City officials with Pasadena, a middle class suburb of Los Angeles with more than 148,000 residents and a bustling Downtown much like Santa Monica’s, would not comment on the finalists for the job, citing a confidentiality clause. Santa Monica City Hall followed the same procedure when selecting replacements for top positions, including city manager and fire chief.
However, several media outlets based in Pasadena reported last week that Sanchez is a finalist, along with the city’s interim chief, Chris Vicino. Austin, Texas Chief Art Acevedo was also said to be in the running but he announced last week that he was no longer an applicant. Acevedo is a former CHP officer and a onetime resident of Pasadena. He is rumored to be one of six finalists for the top cop job in Dallas, according to the San Gabriel Valley Tribune.
Sanchez could not be reached for comment.
A spokesperson for Pasadena said City Manager Michael Beck is creating a citizen’s committee to conduct interviews with the finalists and a decision should be made in May.
If selected, Sanchez would oversee a police force comprised of 246 sworn officers with a budget of roughly $60 million. The top salary for a chief in Pasadena is just over $212,000.
Pasadena reportedly had 66 applicants for the job, then cut that down to nine with the help of Bob Murray & Associates, a private search firm. A 16-person panel picked the three finalists from that group.

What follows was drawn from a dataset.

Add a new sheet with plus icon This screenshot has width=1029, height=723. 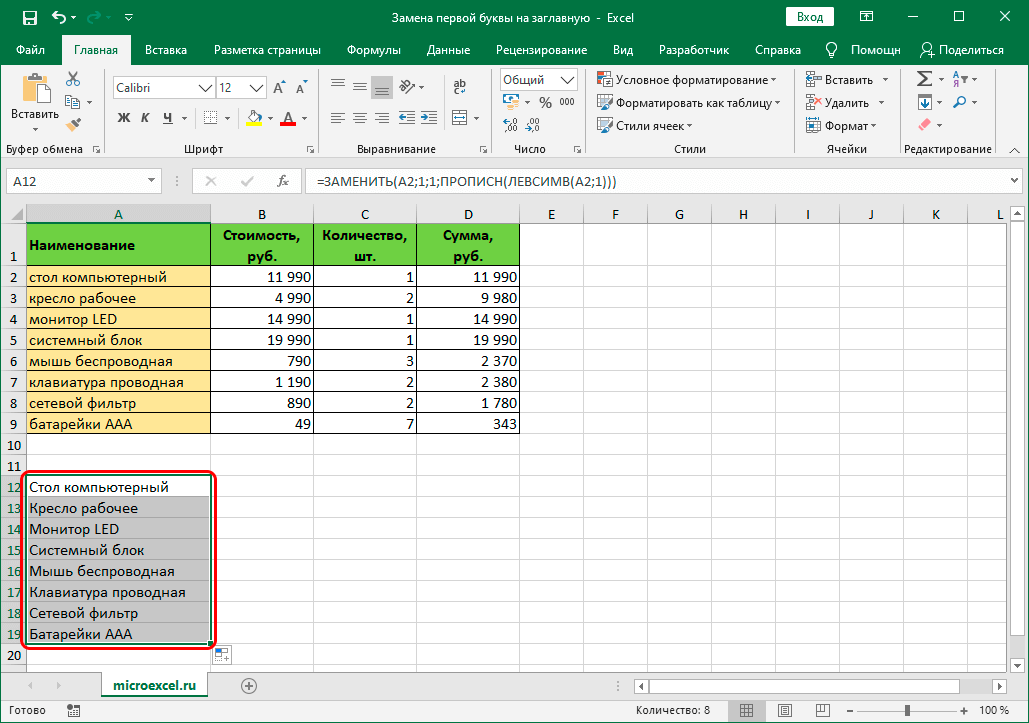249,685
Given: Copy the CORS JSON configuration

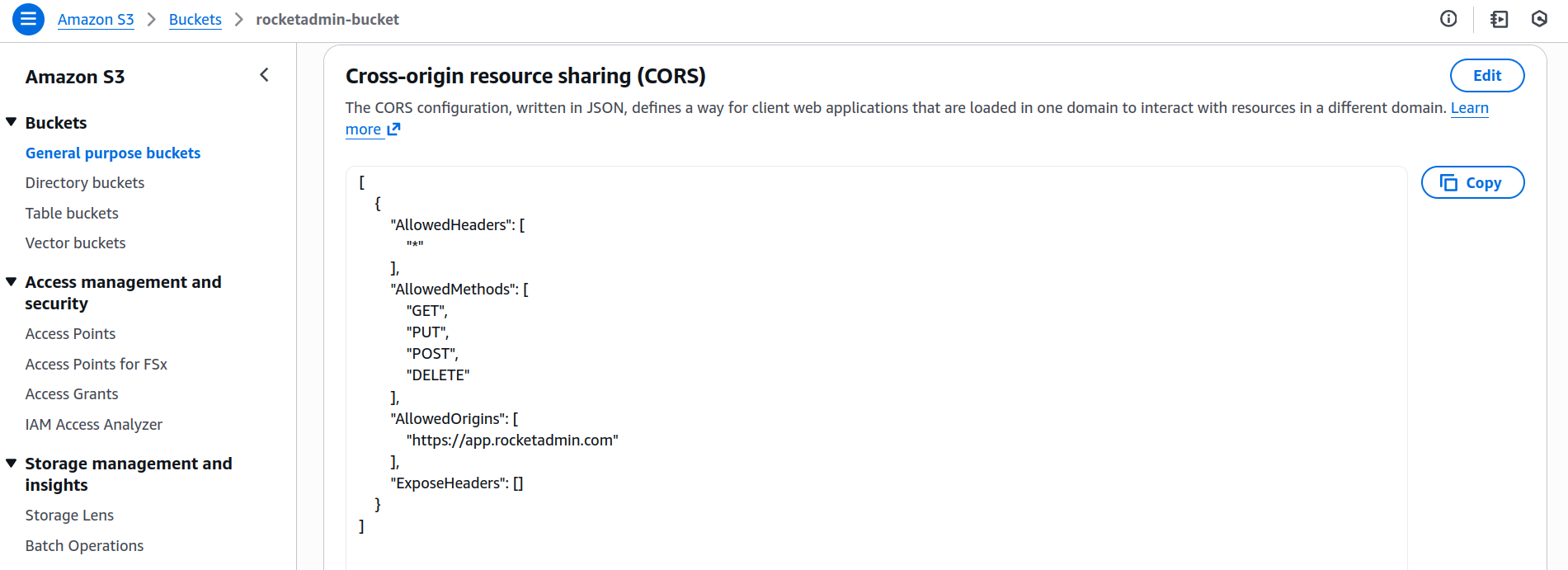Looking at the screenshot, I should [x=1472, y=183].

Pasadena’s City Manager Beck came under fire from some community members for keeping the names of panel participants secret until the finalists were picked. The panel had only six community members compared to 10 members that were either police department employees, police chiefs from other cities or city department heads, according to the San Gabriel Valley Tribune.
Ann Erdman, public information officer for Pasadena, said a similar selection process was used to pick the former police chief.
“There will be an opportunity for everyone” to weigh in, Erdman said.
Sanchez is the first deputy chief in the SMPD’s history and has held a variety of command duties throughout his career, including stints in Internal Affairs, Criminal Investigations Division and Operations.
Sanchez has an extensive background in police tactics and special operations. In 1991, he developed the SMPD’s Special Entry Team (SWAT) and he is recognized as an expert in the use of deadly force and tactics.
In March 2009, Sanchez graduated from the Naval postgraduate School, Center for Homeland Defense and Security with his master’s in security studies.
He earned his bachelor’s degree in business management from the University of Redlands and is a graduate of the Senior Management Institute for Police, Federal Bureau of Investigations — National Academy, the Peace Officer Standards and Training — Executive Development, and Command College for Executive Leadership, where he received top honors as the most inspirational leader of his cohort.
Sanchez has twice been awarded the department’s Medal of Courage for heroic actions during tactical operations. He was also awarded the department’s Medal of Merit for creating the SWAT team. Sanchez has numerous departmental commendations and has been honored as the officer of the year by several Santa Monica service organizations. He is involved in many local partnerships with nonprofit organizations to address homelessness and frequently speaks to elementary, middle, and high school students on a variety of topics, including personal safety, substance abuse, civil rights and government.
SMPD Sgt. Jay Trisler, president of the union representing Santa Monica’s rank and file, said if Sanchez is selected it “would be a great loss for our department.”
“He would make a great candidate to take over the reigns of the police department if [Chief Tim] Jackman were to retire,” Trisler said. “He’s an outstanding individual and it will be our loss and their gain if he were to get the position.”